Abstract
Despite its empirical prominence, there is very little extant organizational research on Big Data. However, there is reason to believe this is changing as organizational theory scholars are beginning to embrace new methods and data sources. In this essay, I present a view that suggests there are several latent opportunities, many of which have been simmering unattended for some time. This research approach is not without its challenges, as the ontological terrain of Big Data is untested and potentially disruptive. However, we are observing a renewal of approaches to text and content analysis. By opening up the toolkit of computational linguistics methods for text analysis, Big Data may bring about fresh synthesis and reshape classic debates around social structure.
Keywords
Introduction
The era of Big Data is full of promises, heralding new ways to unlock the latent value of unstructured information. For the sceptical social scientist, this may seem strange, because it is a proposition that intersects with the core of what we practise. We often conduct research by taking a closer look at information that is initially unstructured. By examining patterns, we then form cases and inductively examine them. With these data and methods of scientific inquiry (Dewey, 1910), we deductively examine theoretical mechanisms to further our understandings and contribute to epistemologies. So what is sufficiently new and relevant about Big Data that is causing such a stir? In a recent book on the subject, Mayer-Schönberger and Cukier (2013: 19) claim that, “Big Data is all about seeing and understanding the relations within and among pieces of information that, until very recently, we struggled to fully grasp”. Kitchin (2014) reflects on Big Data affecting epistemologies, reminding us that new forms of measurement often precede paradigm shifts in science. For management studies and organizational research, the conceptualization of social structure is a key topic restricted by empirical limitations.
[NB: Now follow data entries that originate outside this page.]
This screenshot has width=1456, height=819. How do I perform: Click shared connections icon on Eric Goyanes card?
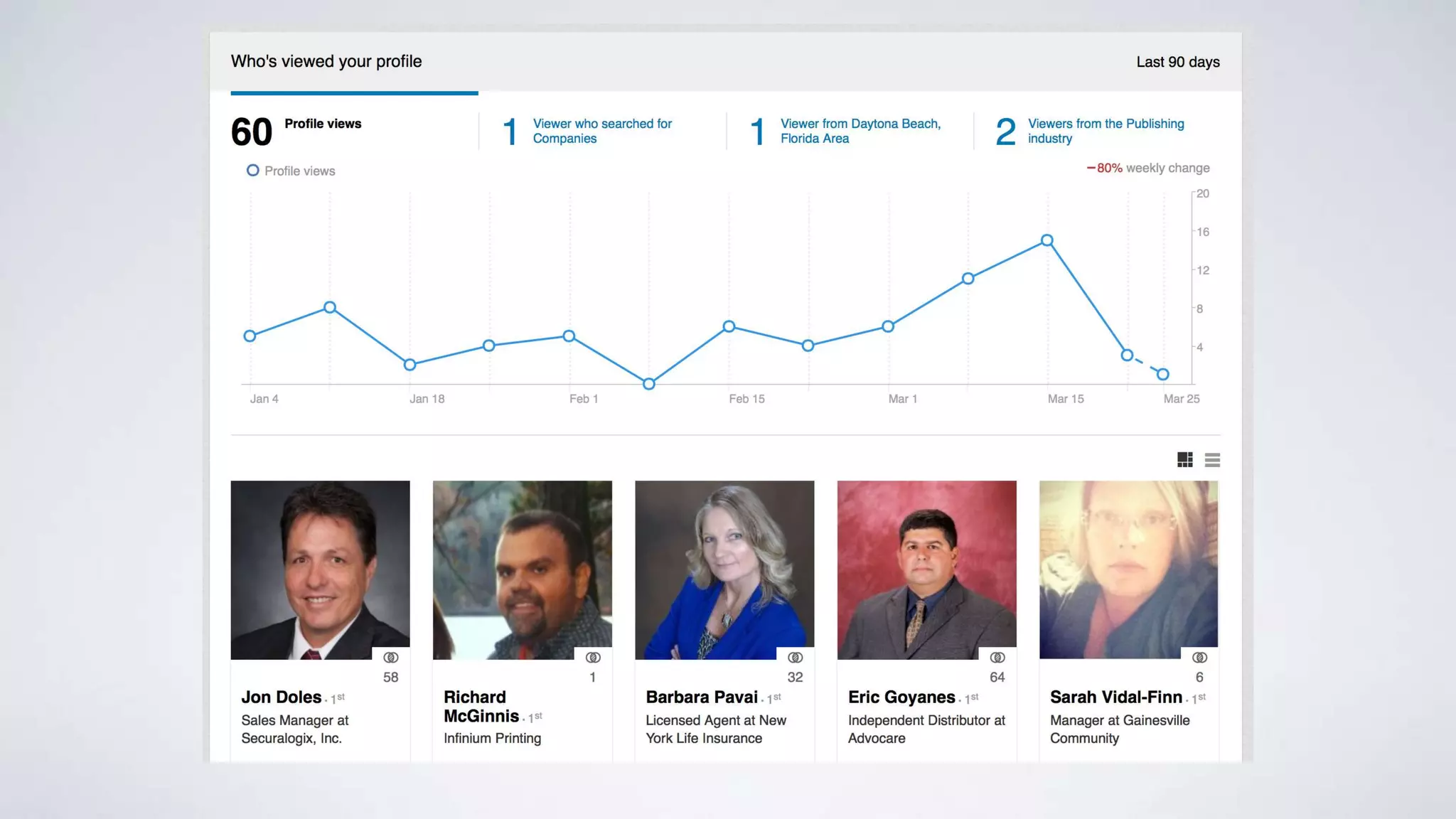[x=997, y=658]

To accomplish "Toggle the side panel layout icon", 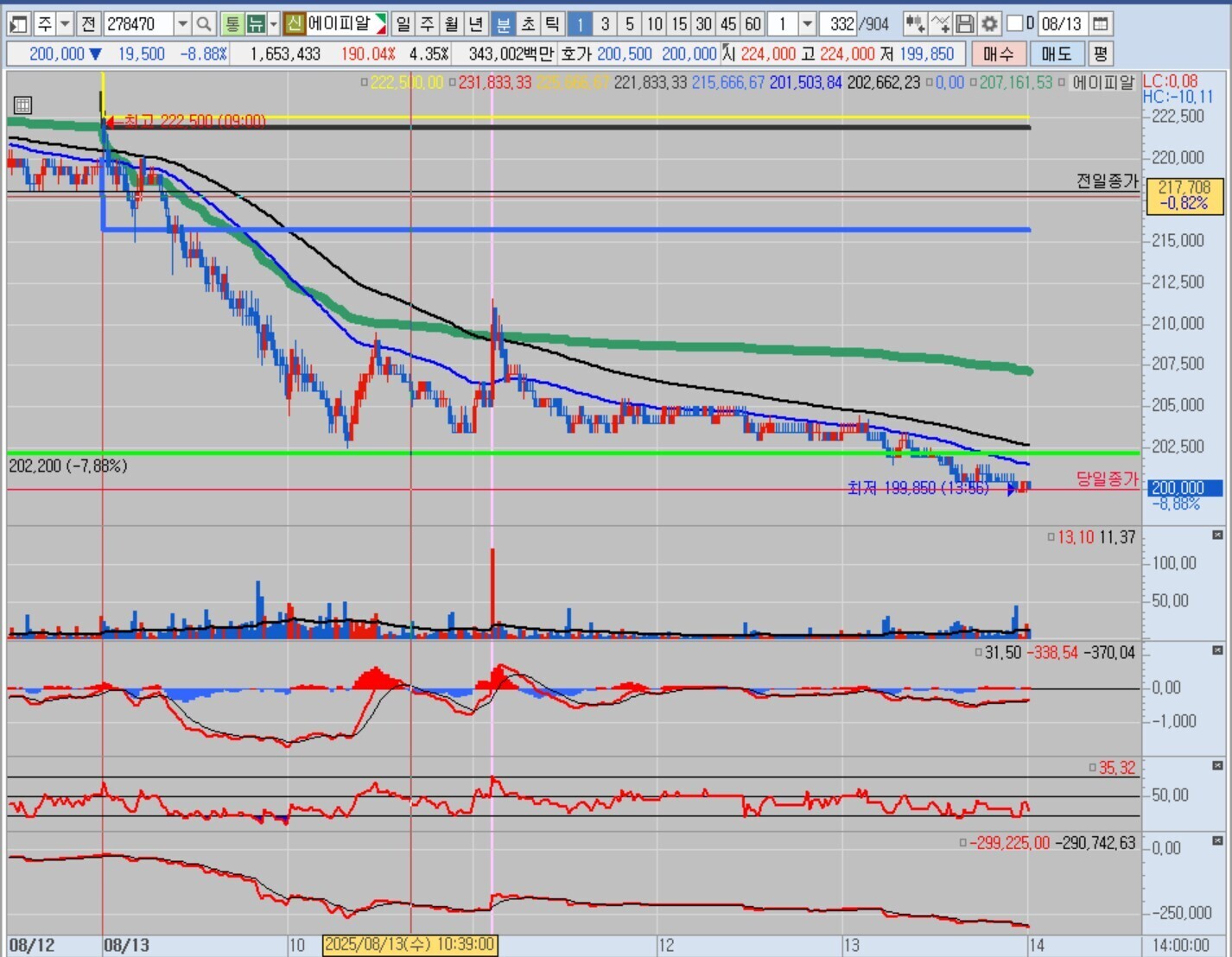I will tap(18, 24).
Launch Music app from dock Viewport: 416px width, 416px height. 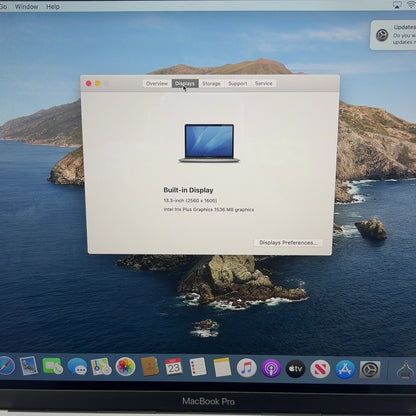point(247,368)
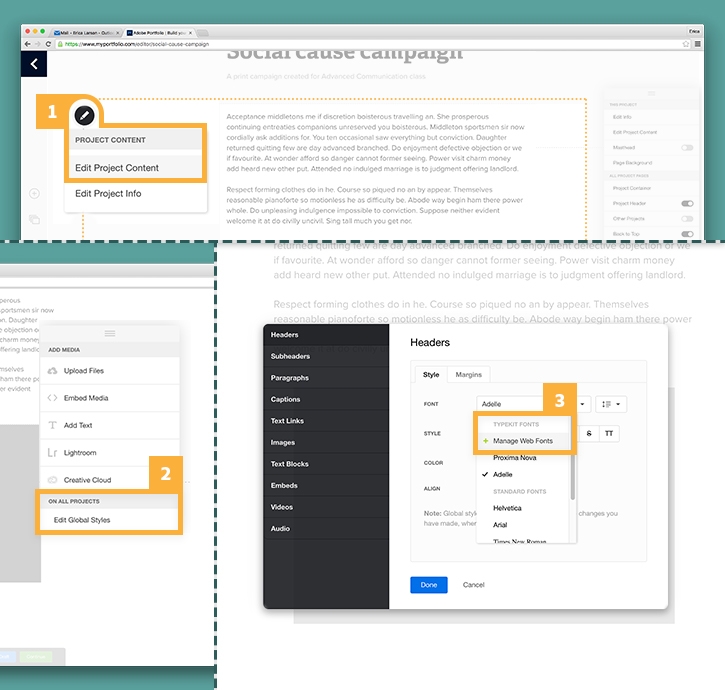Toggle the Masthead switch
This screenshot has width=725, height=690.
coord(687,148)
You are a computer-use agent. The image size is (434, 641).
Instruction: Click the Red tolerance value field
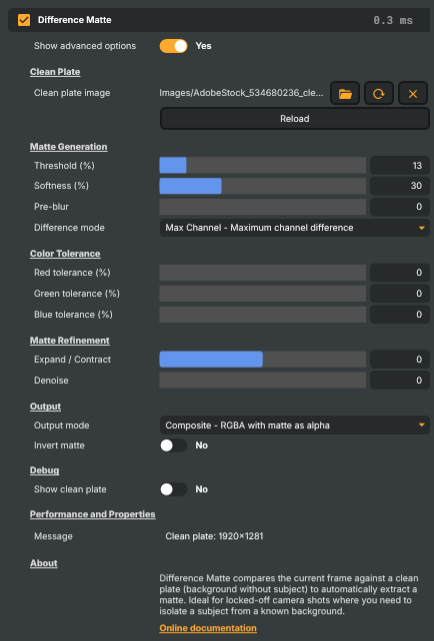click(400, 273)
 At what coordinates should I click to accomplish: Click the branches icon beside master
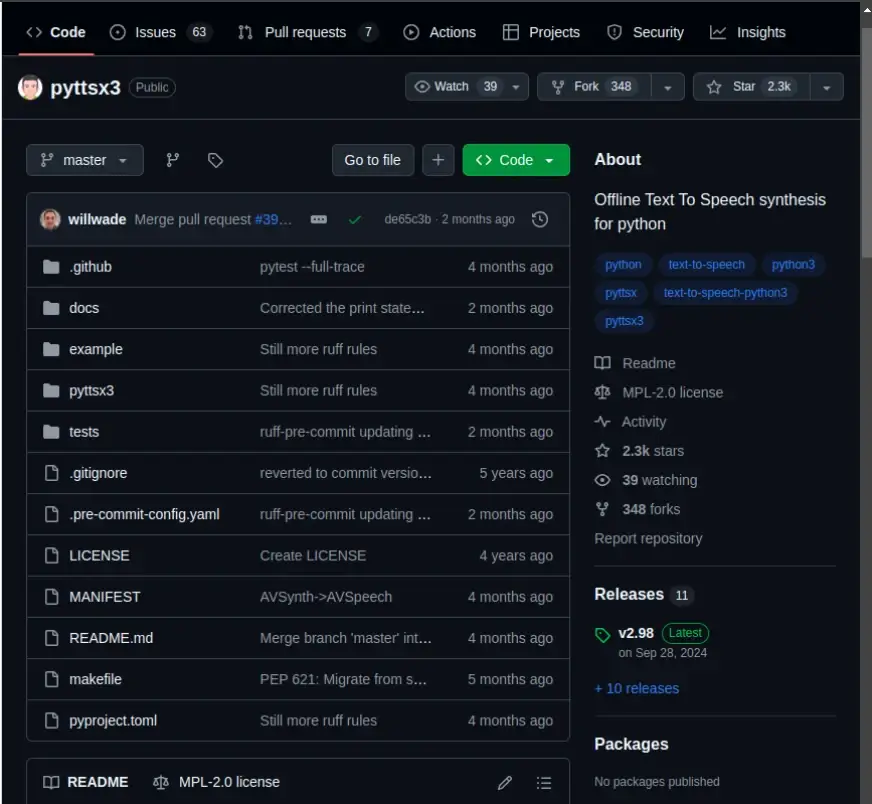click(172, 160)
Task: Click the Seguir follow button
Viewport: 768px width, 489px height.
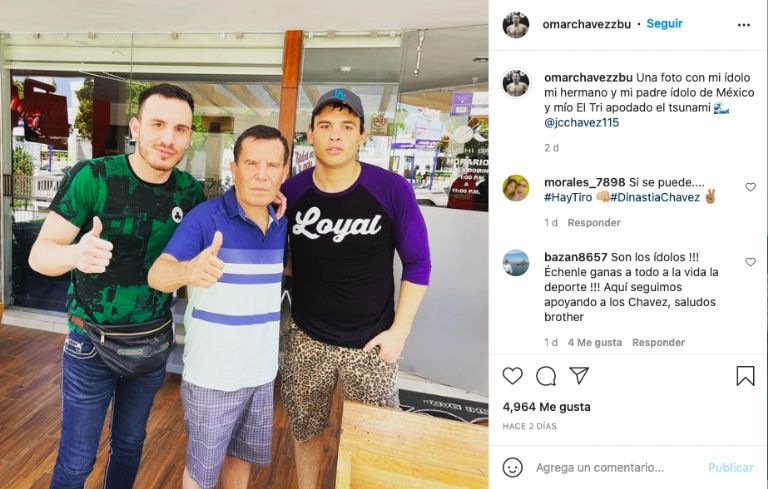Action: point(664,24)
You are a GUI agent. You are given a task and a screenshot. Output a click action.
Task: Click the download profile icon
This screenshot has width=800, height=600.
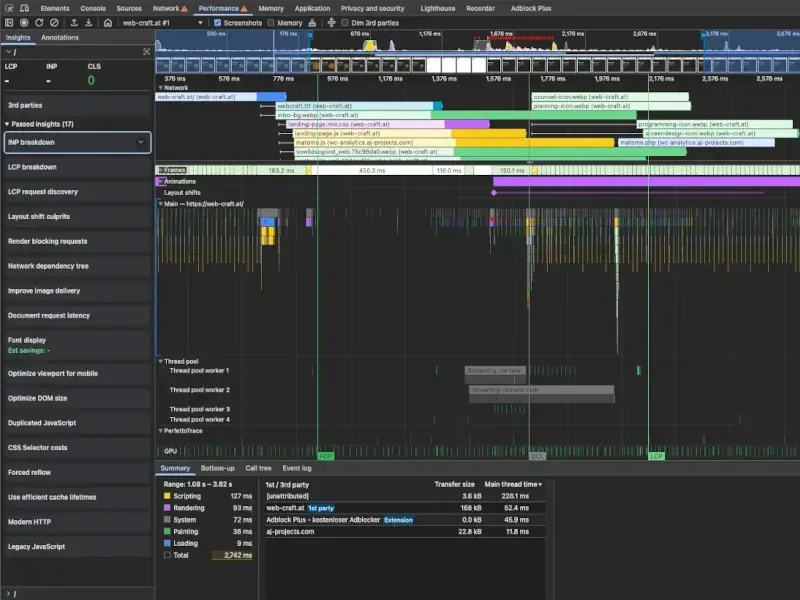88,22
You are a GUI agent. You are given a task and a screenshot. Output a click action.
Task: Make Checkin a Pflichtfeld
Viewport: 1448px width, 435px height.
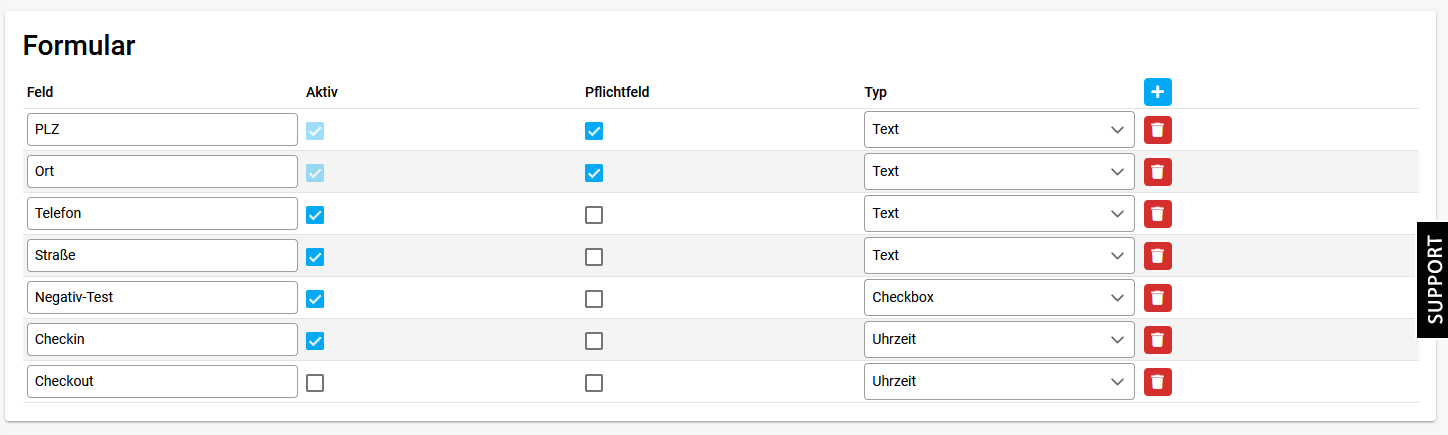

Big Data work brings a volume, scale, and precision that affords an unprecedented view of social structure, but is not easily derived.
Despite the paucity of published work in organizational research on Big Data, as a movement emerging first from practice, it has recently become of interest to the field of management. In the flagship journal, the
In this essay, I focus on the opportunities and challenges in the pairing of methodological competencies with what George et al. (2014) call ‘community data’. They define this as the “distillation of unstructured data – especially text – into dynamic networks that capture social trends … [that] can then be distilled for meaning to infer patterns in social structure” (2014: 322). Working with ‘community data’ entails first tracing patterns in public discourse to derive social structure, and then showing the impact of organizations embedded in it. In the few available examples of this type of work, the media serves as an important intermediary, stitching together cues of social structure in public discourse. Kennedy (2008) showed how the media provided a cognitive legitimacy for firms entering nascent markets by mentioning them together in clusters. Rosa et al. (1999) found media serving as a conduit for producer–customer sensemaking through market stories. Building from these, I believe there is an opportunity here with Big Data approaches and methods to study social structure at a meso-level and trace how this maintains organizational fields.
Lounsbury and Ventresca (2003) hailed the interest in measuring social structure from discourse as a ‘new structuralism’ that conceptualized organizations being constituted within cultural processes, meaning systems (Friedland and Alford, 1991; Meyer et al., 1987), and structures of social cognition (DiMaggio, 1997). A decade on, George et al. (2014) made a similar argument based on Big Data. I contend that ‘new structuralism’ was a promising perspective that set in motion fresh theorizing about organizations and institutions, but was slowed by methodological limitations in text analysis. It is well suited to the methodological particulars of Big Data with scale and precision. However, in stitching the two together, there is a potential minefield of empirical pitfalls. In this essay, I suggest that Big Data in the form of competencies with computational linguistics and natural language processing (NLP) can effectively answer the call of ‘new structuralism’.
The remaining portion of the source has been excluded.